The past five years are easily the best in manufacturing job gains over the past 26 years, although it really dipped a lot there in 2009.
Detroit overall has gained 250,000 jobs in the past 5 years. The metro areas first growth in jobs since the late 1990's.
My husband's family is from Detroit. We were just back there and I asked them how it's doing, they all chimed in that finally things are going much better for the metro area. They can really feel it this time, something they haven't in around 16-17 years.
Cities that are really struggling are places like Flint, Michigan. I believe just the big car companies along employed over 80,000 people in the early 1980's.
There are currently 10,000 TOTAL manufacturing jobs in the Flint area.
Michigan overall lost around 900,000 jobs from 2000 to 2010, it lost the entire decade.
The past five years though it's really turned around, and has gained back 500,000 of those jobs.
Here are the same numbers expressed as manufacturing employment as a percentage of total employment:
Grand Rapids 19.59%
San Jose 15.50%
Milwaukee 14.17%
Cleveland 11.93%
Detroit 11.84%
Portland 10.96%
Cincinnati 10.69%
Minneapolis 10.06%
Seattle 9.94%
Hartford 9.78%
Charlotte 9.42%
Buffalo 9.36%
Chicago 9.03%
Providence 9.01%
Los Angeles 8.96%
Indianapolis 8.88%
Nashville 8.67%
St Louis 8.48%
Houston 8.26%
Salt Lake City 8.15%
Dallas 7.74%
San Diego 7.60%
Pittsburgh 7.54%
Boston 7.25%
Memphis 7.22%
Kansas City 7.12%
Riverside 7.10%
Virginia Beach - Norfolk 6.99%
Columbus 6.88%
Philadelphia 6.43%
Phoenix 6.25%
Atlanta 6.10%
Austin 6.00%
Oklahoma City 5.97%
Raleigh 5.83%
San Francisco 5.59%
New Orleans 5.34%
Tampa 4.95%
Denver 4.88%
San Antonio 4.78%
Richmond 4.73%
Jacksonville 4.55%
Baltimore 3.96%
Sacramento 3.96%
New York City 3.94%
Orlando 3.57%
Miami 3.36%
Las Vegas 2.36%
Washington DC 1.66%
Gosh, just imagine how far Detroit has gone in just a few decades. I'd imagine that number was well over a million back in the 70s/early 80s.
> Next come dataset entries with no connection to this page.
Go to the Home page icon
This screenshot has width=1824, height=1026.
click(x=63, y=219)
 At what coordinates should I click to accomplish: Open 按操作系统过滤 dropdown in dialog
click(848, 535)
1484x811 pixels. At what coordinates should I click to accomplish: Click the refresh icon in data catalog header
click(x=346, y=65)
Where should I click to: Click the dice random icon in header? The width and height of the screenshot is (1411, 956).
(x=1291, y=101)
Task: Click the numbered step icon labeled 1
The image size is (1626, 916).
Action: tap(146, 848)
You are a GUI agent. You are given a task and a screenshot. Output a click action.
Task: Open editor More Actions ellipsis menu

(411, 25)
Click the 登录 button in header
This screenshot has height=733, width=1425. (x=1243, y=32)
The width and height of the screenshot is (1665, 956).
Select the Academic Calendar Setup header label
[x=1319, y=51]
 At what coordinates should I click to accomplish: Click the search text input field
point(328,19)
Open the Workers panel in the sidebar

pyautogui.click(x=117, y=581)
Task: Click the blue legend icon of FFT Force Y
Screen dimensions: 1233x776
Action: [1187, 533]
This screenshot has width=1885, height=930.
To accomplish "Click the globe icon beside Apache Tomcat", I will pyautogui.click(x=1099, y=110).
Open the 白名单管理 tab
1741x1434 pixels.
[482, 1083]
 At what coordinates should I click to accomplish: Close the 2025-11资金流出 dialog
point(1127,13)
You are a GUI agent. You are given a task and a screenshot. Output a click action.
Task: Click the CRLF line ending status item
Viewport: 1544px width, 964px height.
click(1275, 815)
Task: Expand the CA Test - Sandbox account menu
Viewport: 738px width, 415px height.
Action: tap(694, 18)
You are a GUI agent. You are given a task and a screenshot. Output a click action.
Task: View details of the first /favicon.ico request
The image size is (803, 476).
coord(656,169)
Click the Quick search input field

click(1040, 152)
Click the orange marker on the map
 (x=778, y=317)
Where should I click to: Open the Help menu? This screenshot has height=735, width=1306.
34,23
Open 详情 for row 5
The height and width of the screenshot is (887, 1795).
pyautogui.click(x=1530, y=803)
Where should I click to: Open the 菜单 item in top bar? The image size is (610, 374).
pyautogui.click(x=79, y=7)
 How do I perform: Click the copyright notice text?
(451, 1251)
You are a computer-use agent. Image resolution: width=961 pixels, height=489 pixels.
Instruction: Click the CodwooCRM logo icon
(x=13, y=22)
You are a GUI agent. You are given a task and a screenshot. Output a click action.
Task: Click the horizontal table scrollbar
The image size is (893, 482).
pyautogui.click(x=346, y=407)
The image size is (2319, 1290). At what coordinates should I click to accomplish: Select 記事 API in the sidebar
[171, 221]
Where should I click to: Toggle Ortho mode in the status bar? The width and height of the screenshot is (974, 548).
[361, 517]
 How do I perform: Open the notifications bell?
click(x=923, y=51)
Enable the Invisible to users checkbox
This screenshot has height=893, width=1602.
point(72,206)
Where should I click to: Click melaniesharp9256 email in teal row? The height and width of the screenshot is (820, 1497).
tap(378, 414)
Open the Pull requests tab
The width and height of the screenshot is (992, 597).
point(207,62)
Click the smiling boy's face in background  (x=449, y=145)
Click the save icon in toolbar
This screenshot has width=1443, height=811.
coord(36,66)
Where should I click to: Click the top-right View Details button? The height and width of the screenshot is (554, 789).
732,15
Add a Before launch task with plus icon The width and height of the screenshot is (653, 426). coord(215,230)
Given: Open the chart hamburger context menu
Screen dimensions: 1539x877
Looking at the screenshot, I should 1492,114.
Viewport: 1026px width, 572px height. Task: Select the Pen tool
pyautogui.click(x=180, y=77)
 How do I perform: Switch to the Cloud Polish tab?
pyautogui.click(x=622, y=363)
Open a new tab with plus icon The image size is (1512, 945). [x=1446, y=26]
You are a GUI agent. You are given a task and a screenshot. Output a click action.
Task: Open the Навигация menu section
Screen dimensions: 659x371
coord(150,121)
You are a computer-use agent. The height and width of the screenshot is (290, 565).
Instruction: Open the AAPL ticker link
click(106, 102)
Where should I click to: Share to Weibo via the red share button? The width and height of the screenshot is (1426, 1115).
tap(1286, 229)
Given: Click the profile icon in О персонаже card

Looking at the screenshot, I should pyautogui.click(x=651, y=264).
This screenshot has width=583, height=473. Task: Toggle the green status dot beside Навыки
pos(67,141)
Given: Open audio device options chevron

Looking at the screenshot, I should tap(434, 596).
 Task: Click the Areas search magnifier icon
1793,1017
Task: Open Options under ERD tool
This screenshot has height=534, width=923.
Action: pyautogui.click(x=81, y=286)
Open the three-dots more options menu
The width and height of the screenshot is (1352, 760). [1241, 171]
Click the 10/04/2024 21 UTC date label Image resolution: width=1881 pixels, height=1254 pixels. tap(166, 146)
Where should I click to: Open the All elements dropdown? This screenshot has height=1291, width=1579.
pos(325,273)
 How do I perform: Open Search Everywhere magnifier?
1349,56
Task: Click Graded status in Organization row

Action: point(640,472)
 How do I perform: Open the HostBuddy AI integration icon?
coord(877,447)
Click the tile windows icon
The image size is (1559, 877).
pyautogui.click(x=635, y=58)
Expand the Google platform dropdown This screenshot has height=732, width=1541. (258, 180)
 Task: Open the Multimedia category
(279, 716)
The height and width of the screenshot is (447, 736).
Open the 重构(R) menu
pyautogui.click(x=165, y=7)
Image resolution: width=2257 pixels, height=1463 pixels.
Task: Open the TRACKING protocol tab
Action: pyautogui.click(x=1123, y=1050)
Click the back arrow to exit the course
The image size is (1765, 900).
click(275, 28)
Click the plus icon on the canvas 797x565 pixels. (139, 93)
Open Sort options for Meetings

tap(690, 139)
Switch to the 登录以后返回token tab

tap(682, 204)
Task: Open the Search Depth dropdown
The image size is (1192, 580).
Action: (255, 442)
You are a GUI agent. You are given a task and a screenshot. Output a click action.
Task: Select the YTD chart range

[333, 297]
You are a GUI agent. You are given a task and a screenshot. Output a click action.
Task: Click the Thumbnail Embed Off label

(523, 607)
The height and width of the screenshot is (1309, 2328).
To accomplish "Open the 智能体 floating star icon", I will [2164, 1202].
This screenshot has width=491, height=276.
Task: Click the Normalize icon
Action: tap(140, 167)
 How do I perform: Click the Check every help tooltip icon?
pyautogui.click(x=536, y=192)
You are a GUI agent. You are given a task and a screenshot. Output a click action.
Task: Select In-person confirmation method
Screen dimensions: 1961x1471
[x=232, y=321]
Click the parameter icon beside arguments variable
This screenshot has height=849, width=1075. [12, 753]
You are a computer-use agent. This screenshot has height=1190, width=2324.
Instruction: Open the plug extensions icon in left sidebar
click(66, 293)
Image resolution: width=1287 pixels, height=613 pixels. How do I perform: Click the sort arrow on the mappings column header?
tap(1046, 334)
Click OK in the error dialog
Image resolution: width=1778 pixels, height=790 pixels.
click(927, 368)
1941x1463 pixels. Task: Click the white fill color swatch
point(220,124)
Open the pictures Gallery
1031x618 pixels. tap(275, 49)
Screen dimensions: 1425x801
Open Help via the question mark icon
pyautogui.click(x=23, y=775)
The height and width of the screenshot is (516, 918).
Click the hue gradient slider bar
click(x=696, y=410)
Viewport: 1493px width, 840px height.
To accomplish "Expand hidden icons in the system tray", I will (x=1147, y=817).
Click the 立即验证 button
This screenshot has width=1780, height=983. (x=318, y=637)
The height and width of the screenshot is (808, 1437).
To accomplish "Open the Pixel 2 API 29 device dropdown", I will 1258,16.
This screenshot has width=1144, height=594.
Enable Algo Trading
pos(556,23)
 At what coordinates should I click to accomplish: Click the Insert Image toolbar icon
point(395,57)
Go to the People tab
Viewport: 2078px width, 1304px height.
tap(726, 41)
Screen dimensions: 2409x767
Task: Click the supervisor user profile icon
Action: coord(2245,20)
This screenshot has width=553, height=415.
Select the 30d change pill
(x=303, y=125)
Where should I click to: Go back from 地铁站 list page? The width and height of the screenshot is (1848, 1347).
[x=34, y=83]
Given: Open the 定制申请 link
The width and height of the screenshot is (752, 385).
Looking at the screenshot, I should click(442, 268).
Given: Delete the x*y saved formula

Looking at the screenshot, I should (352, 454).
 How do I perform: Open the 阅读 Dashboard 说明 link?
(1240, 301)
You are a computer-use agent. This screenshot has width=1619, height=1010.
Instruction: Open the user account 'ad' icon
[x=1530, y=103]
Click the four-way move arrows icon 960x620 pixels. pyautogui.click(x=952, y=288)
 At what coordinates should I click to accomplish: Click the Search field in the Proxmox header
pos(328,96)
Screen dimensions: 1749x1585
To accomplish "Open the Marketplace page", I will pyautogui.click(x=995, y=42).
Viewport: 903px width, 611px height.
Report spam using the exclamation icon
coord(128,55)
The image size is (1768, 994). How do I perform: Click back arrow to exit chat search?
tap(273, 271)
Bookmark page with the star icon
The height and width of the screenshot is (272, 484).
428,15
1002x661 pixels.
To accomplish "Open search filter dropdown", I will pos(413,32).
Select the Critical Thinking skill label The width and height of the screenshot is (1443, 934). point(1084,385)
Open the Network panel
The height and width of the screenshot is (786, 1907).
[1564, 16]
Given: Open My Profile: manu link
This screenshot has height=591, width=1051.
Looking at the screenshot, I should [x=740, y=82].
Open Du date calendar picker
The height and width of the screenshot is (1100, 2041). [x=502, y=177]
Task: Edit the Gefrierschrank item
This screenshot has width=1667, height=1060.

Not quite that high. In 1970, the census counts the peak just under 600,000 residents within the MSA who were employed in manufacturing. It fell by 100,000 by the year 2000.
However, the share of that number that was in the city versus the suburbs was declining rapidly. In 1950, 300,000 jobs were in the city, but by 2000 it fell to 65,000. By 2010, it fell under 20,000.
Also interesting to note, in 1980, Detroit was still the third largest metropolitan area for manufacturing employment behind LA and Chicago and ahead of NYC. And I believe LA only fell under 1,000,000 in manufacturing employment in 1990. Chicago was a little earlier IIRC.
Eh, that transition could have been a lot smoother.
Metro Detroit as a region has been quietly making that transition for the past 35 years. Unfortunately the problems of the city of Detroit are the face of that transition. When in reality the cities problems were as much if not more political, than they were economic. The economics of the city were more a bi-product of corruption, mismanagement and fractured regionalism.